What I’ve always wondered about that is how did the salesman know I was at that number? Directory information wasn’t public and I highly doubt he had a school login to see internal numbers.

Stories like the must-read spread that graced the front page of the Huffington Post this morning provide one chilling possible answer: my school had sold my name and information to a credit card company.

With the teaser headline of “Universities Make Millions Secretly Selling Student Info,” the piece lays out a number of the credit card deals that colleges have entered into with large banks over the last decade. At my alma mater, it was a seven year deal worth $2.3 million. At the substantially larger University of Michigan it was $25.5 million over 11 years. In the most odious cases, such as the University of Oklahoma, colleges actually receive a portion of student charges and get bonuses if students carry a balance. That’s right—a direct incentive to get students into debt.
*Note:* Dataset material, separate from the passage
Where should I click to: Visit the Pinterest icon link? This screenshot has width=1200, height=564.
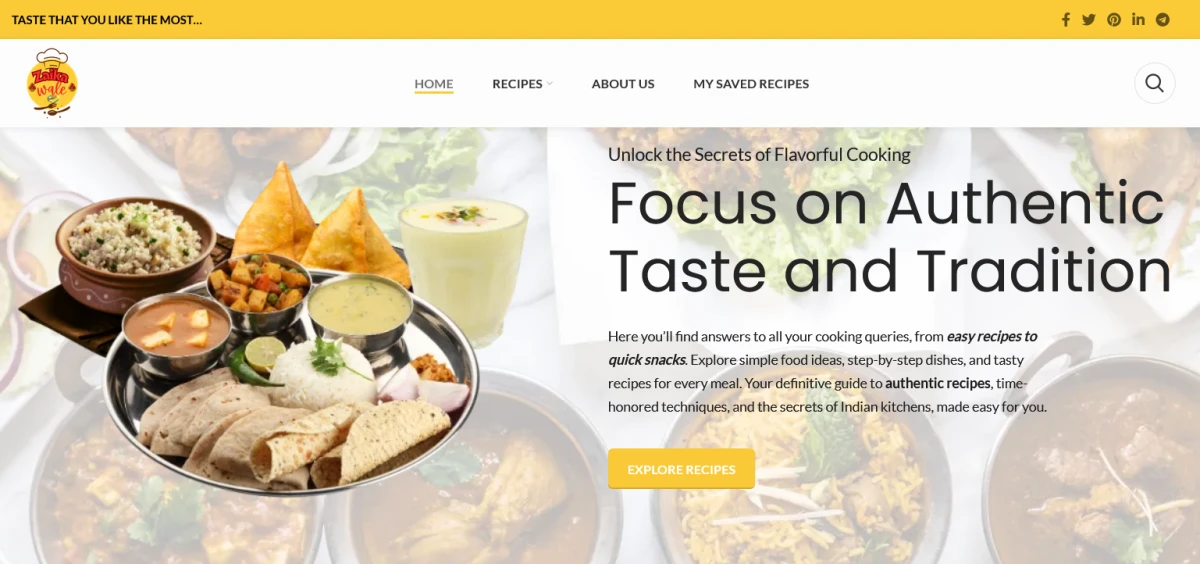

Overall, HuffPo’s findings about these deals aren’t pretty:

  • Sell students’ personal information. Many are contractually obligated to share students’ names, phone numbers and addresses with banks.
  • Earn royalties: Banks typically pay schools $1 for each student who keeps a credit card open for 90 days. When students carry a balance, some schools can collect up to $3 more per card.
  • Cash in each time a student uses plastic: Many schools are entitled to receive 0.4 percent of all retail purchases made with student cards.
  • Benefit from marketing incentives: When a university or alumni association agrees to market cards to students itself, the payoff is greater — sometimes up to $60 for each card opened through a school’s own marketing.
  • Offer special perks: Banks sometimes gain special access to athletic events. Cornell University must provide Chase Bank with tickets and “priority” parking passes at football, basketball, hockey and lacrosse games.
  • These questionable deals between colleges and credit card companies are nothing new. BusinessWeek in particular has done great work on this issue in the past (see here and here) as has the Des Moines Reigster (here), which caused the University of Iowa to change its credit card deal after exposing its terms a few years ago.
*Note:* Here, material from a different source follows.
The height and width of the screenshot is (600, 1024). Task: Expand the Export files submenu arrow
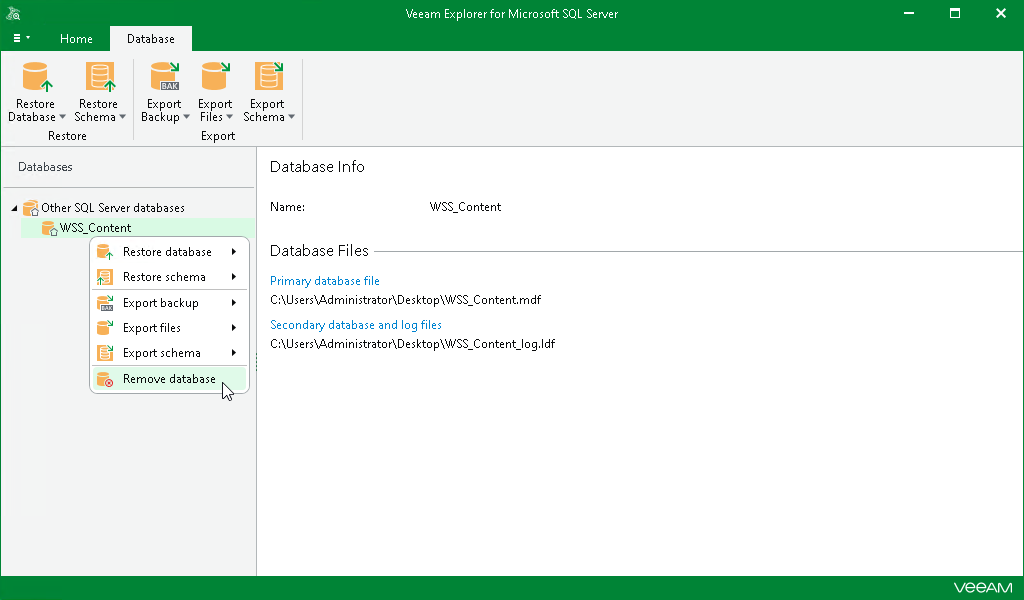(x=234, y=328)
    What makes these new disclosures noteworthy is that they are aided by a provision authored by Rep. Patrick Murphy (D-Penn.) in a credit card bill from last year that requires colleges and their alumni associations to disclose the terms of their credit card deals with banks. In addition, banks must disclose all of their deals to the Federal Reserve Board, which will publish them in an annual report.
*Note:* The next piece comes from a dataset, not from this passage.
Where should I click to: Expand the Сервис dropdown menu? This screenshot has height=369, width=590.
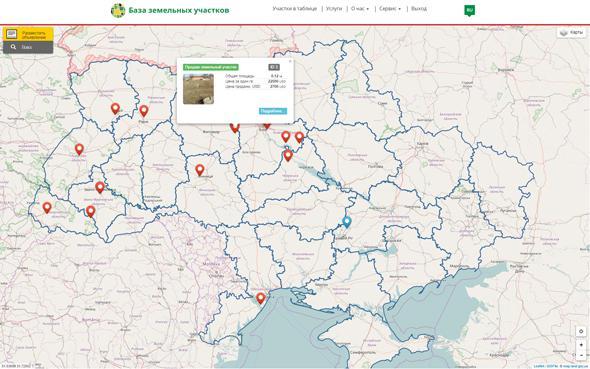[x=390, y=9]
    Unfortunately, we don’t have a full picture of all the deals yet because the Federal Reserve report hasn’t come out yet and colleges can take a long time to make deals available upon request. But the extent to which even some public pressure can affect these deals is striking:

    This spring, Columbia University, the Iowa State University alumni association and Michigan State University all amended their affinity agreements to prohibit any marketing to students. They did so within a week of receiving phone and email inquires from the Investigative Fund. School officials said they had been working on the amendments for months.

    While credit card debt is not as large a concern as say student loan debt, it’s not insignificant. A 2008 study (PDF) by the U.S. Public Interest Research Group found that students who carry a balance on their credit card typically owe between $1,300 and $2,600. College is expensive enough, the least universities could do is not engaging in even more practices that help get their students into debt.